Posted on 04/28/2020 4:55:54 AM PDT by lightman

Kevin Watson, a sharp young traditionalist United Methodist at Candler School of Theology in Atlanta, has written insightfully for First Things about the denomination’s impending schism. His previously written books stress the importance of early Methodism’s small spiritual accountability groups and their application for today. His more recent book is Old or New School Methodism?: The Fragmentation of a Theological Tradition, which traces current divisions to the mid 19th century. I hope to review this book soon.

Here’s Watson’s conclusion in his First Things article:

The agonies of the United Methodist Church and their roots in Methodist history teach an important lesson. The dominant culture has little need for nominally Christian chaplains. Let the dead bury the dead, as Jesus teaches. We need an approach to cultural engagement and sexual ethics that is anchored by Methodism’s founding mission to “spread scriptural holiness,” rather than one that drifts along with and is determined by the prevailing cultural moment.

Watson recalls that early Methodism grew because it stressed personal holiness not social accommodation and political influence. By mid 19th century Methodism was so large that it had great societal impact often wielded for righteous causes, with Prohibition at the apex. But in this project to make America holy, Watson argues, Methodism was emasculated by becoming more culturally mainstream American.

The church itself became chameleonic, shifting hues based on contemporary preference. Even when fighting for social reforms, like anti-slavery, Watson asserts, mainstream Methodism was often late or reluctant in the game. Greater theological integrity and greater commitment to justice causes were often found with smaller denominations that broke from the main Methodist body, like the Wesleyan Church, which emerged in the 1840s. The same was true earlier for the Free Methodist Church, and much later for the holiness churches like the Nazarenes.

This history is instructive. But it’s important to recall that these breakaway Wesleyan denominations remained small compared to mainstream Methodism that eventually became The United Methodist Church. They retained conservative theology and distinctive evangelical subcultures. United Methodism, previously called The Methodist Church, was in contrast a great national denomination with millions of people. It was America’s largest Protestant communion until the 1960s when overtaken by the Southern Baptists. With greater size comes greater responsibilities.

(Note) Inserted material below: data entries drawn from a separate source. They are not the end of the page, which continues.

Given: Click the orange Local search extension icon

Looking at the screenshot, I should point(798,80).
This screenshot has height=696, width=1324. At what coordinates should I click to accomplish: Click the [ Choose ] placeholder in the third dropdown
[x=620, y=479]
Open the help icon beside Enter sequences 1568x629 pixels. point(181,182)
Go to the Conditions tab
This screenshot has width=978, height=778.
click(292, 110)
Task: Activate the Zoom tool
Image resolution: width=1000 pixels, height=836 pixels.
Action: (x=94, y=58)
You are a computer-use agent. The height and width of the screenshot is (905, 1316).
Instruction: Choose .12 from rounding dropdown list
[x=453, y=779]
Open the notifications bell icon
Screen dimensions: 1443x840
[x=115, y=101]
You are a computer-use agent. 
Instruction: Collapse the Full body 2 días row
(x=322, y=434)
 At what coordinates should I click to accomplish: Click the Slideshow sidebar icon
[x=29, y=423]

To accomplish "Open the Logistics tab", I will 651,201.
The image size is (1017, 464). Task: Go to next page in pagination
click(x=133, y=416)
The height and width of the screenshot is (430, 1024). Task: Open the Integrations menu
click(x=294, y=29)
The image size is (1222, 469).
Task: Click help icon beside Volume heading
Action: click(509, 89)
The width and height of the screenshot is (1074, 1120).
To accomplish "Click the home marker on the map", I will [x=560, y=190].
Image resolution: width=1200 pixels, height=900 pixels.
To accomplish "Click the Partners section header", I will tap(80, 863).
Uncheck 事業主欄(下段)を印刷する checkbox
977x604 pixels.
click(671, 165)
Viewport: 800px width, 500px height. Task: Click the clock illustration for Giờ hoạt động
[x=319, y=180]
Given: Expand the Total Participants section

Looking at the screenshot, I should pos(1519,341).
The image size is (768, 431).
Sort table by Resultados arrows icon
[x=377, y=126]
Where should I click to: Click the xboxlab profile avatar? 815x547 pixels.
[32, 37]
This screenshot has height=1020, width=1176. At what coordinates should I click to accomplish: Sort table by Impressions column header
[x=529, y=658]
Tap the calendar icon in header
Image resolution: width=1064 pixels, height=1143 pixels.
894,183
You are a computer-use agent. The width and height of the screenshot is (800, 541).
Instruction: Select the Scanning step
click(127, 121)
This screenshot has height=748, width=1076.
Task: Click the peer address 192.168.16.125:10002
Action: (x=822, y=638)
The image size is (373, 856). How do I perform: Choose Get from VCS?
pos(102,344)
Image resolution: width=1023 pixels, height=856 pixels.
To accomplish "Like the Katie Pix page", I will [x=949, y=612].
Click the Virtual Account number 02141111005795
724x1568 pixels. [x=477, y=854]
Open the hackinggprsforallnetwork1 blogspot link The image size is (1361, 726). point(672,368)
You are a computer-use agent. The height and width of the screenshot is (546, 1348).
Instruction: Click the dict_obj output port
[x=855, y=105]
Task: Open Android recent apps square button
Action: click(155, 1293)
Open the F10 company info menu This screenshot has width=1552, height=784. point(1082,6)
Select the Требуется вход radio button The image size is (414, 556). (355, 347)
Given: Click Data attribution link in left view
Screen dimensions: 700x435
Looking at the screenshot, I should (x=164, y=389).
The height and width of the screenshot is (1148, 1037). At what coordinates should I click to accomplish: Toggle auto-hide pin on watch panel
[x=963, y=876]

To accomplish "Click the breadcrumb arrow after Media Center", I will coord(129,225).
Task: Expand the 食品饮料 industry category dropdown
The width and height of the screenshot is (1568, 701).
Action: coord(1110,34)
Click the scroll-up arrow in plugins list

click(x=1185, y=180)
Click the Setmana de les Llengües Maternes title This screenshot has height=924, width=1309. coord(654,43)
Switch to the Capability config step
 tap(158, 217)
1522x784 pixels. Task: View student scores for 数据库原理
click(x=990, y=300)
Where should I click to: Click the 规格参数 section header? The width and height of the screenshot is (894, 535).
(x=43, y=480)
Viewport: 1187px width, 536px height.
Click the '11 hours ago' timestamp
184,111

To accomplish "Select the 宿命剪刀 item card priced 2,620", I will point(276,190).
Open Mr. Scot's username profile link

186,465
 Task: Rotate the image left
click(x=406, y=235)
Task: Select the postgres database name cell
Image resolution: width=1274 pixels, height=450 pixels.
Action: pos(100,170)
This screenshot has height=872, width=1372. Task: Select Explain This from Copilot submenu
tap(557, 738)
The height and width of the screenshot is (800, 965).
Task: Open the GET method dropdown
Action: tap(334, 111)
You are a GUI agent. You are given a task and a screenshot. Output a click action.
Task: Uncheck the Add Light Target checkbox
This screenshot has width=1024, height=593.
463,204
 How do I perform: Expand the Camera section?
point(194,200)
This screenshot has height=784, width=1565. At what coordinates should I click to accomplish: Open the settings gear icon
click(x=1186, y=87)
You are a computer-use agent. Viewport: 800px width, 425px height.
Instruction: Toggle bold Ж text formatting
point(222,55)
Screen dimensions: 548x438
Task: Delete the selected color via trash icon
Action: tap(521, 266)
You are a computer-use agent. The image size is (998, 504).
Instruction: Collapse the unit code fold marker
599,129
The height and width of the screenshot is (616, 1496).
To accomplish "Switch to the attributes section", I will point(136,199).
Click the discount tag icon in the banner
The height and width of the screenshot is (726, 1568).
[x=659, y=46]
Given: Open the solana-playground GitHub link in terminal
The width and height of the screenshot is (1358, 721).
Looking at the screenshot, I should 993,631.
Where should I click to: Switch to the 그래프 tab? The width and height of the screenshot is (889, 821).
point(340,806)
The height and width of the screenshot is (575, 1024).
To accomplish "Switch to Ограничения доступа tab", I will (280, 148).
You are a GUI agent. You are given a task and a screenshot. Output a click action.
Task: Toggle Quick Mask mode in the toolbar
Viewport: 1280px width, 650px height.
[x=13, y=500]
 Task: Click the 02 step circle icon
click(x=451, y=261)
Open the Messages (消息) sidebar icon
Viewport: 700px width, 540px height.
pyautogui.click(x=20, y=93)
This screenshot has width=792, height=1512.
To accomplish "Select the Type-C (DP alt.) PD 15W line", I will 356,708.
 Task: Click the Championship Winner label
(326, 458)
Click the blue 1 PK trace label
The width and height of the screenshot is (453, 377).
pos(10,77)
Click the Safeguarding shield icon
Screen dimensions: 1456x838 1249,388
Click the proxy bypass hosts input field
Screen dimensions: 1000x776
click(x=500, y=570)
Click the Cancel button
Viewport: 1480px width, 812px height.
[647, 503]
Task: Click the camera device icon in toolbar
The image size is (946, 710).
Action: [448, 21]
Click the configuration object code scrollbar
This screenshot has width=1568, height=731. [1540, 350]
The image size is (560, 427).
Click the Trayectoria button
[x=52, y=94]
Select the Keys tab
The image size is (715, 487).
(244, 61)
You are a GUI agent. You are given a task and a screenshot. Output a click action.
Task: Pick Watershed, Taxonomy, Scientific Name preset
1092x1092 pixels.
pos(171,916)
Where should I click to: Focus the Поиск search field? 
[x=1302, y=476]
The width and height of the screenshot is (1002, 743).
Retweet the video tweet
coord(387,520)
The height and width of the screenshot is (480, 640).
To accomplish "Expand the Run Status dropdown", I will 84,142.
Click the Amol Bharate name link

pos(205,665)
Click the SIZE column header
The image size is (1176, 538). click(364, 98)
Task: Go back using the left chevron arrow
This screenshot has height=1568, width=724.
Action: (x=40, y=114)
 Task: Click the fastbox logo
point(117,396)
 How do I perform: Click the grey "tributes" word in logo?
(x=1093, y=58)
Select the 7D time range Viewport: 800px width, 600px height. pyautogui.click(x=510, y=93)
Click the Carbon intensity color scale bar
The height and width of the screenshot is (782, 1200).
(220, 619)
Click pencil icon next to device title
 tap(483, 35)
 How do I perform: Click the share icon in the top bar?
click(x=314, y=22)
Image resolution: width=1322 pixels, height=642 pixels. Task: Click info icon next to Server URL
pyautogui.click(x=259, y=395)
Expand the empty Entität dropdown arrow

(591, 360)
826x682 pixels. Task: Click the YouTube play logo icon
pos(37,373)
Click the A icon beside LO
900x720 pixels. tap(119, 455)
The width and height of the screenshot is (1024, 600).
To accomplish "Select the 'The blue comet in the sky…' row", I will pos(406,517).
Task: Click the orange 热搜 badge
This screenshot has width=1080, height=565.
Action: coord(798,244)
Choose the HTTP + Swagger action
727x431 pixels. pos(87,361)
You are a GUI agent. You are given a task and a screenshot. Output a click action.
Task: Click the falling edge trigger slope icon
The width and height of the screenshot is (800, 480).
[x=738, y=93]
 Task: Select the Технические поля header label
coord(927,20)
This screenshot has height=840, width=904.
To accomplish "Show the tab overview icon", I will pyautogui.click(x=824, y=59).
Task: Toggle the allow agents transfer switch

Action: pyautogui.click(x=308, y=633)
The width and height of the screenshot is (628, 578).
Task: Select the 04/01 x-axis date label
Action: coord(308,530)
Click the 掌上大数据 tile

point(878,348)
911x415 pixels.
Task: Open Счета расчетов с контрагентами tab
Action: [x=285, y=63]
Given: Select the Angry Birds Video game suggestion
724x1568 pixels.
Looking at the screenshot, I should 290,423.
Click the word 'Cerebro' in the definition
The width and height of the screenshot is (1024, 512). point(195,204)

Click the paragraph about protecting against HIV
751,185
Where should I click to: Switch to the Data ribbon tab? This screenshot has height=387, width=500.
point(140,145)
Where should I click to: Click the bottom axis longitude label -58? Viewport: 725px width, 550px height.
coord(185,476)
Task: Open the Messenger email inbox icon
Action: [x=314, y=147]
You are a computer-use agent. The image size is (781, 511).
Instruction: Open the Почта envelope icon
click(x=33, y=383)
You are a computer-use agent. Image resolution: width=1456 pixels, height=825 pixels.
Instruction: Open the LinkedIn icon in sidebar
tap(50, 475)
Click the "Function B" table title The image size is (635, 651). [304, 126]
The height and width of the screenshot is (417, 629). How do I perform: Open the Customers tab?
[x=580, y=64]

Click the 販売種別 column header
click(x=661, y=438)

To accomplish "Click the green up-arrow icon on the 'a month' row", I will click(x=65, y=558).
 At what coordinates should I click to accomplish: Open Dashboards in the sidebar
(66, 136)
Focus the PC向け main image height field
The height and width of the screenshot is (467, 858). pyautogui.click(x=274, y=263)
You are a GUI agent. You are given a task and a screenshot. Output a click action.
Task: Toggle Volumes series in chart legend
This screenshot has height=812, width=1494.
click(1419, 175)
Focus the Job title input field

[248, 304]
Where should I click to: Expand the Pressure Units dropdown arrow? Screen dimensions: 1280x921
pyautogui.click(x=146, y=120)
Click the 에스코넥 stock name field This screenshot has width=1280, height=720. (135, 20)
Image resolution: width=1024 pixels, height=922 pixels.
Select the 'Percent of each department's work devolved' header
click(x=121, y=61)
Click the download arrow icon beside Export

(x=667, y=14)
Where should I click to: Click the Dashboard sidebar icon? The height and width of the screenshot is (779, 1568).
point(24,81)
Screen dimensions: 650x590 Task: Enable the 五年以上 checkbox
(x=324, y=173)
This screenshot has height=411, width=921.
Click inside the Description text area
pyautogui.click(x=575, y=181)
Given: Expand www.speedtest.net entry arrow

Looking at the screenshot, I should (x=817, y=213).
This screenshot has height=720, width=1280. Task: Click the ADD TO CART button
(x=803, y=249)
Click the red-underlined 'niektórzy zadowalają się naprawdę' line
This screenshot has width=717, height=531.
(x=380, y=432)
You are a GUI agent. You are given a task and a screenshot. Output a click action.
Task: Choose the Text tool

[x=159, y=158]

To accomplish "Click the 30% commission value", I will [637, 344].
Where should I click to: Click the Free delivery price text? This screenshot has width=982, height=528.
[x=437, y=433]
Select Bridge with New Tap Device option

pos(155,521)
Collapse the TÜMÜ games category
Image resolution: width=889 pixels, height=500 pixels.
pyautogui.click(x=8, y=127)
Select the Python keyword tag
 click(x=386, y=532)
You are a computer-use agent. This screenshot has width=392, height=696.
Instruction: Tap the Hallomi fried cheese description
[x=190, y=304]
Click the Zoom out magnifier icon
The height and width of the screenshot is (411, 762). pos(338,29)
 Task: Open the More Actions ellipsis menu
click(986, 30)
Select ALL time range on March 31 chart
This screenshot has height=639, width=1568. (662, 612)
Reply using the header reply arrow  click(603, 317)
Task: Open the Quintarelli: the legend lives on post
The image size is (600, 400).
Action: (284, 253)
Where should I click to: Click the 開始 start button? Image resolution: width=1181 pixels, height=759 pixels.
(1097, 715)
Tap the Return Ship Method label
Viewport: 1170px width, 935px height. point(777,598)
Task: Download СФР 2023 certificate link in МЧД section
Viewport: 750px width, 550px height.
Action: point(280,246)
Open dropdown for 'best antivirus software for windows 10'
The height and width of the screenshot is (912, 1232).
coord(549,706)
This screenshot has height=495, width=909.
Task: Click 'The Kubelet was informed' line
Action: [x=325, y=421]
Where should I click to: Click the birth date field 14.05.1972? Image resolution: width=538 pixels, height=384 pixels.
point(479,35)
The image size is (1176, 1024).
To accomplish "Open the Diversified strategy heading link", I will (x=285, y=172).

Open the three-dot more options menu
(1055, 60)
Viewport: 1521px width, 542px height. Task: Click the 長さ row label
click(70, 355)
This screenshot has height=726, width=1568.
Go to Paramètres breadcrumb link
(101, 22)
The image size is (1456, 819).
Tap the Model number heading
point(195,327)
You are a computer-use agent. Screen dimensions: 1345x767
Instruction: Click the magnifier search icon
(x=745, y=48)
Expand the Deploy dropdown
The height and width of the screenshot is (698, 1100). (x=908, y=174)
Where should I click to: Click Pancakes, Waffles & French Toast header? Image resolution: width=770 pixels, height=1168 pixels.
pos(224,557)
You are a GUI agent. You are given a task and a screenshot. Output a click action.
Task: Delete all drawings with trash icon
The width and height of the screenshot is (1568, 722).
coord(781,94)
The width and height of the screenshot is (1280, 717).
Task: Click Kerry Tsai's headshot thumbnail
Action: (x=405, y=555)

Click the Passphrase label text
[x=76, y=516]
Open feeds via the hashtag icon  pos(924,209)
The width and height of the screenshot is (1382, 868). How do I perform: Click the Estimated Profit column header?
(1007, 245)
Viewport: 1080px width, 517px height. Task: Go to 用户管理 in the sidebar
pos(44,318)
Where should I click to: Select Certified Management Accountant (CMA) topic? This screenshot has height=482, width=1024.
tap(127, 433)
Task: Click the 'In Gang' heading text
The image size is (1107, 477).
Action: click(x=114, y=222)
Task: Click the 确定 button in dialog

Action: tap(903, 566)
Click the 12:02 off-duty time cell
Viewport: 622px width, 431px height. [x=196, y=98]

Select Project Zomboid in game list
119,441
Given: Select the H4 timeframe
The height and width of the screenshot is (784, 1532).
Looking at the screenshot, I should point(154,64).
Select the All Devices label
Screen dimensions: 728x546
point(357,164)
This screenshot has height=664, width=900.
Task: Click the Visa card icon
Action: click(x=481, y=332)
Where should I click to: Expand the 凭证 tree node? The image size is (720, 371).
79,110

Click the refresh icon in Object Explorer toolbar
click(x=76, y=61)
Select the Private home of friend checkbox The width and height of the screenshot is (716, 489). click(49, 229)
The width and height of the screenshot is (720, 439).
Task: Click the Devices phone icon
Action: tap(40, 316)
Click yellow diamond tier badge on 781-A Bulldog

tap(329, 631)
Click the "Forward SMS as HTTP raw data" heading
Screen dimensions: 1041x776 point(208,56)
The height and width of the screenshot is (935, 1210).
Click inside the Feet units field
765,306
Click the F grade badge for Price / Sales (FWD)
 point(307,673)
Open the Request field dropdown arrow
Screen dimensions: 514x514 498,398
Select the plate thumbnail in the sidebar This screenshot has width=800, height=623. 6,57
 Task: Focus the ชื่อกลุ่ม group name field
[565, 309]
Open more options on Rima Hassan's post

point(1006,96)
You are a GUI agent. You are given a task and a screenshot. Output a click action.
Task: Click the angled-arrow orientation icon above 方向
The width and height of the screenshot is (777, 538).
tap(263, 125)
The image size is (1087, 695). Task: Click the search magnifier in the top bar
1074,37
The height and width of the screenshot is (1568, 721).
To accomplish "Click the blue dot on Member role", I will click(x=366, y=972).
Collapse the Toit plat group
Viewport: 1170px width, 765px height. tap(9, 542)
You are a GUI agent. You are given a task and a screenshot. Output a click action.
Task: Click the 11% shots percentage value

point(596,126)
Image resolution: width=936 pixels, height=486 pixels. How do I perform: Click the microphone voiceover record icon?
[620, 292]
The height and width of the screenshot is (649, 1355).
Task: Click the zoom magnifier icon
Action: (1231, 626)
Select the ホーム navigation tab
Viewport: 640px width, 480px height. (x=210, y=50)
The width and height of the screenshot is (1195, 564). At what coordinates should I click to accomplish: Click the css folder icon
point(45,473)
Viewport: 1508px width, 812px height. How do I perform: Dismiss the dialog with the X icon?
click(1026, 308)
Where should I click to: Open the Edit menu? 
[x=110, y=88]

It’s not unreasonable that mainstream Methodism, once paramount in USA Christianity, felt obliged to exert wider social leadership. John Wesley of course had himself always remained with Britain’s state church and from that vantage point fervently assumed a spiritually custodial stance towards the nation. His Methodist societies within the Church of England were Christian subcultures of spiritual renewal within church and society. But Wesley did not equate these societies with the church itself. The American Revolution forced him reluctantly to bless America’s Methodists as a distinct new denomination.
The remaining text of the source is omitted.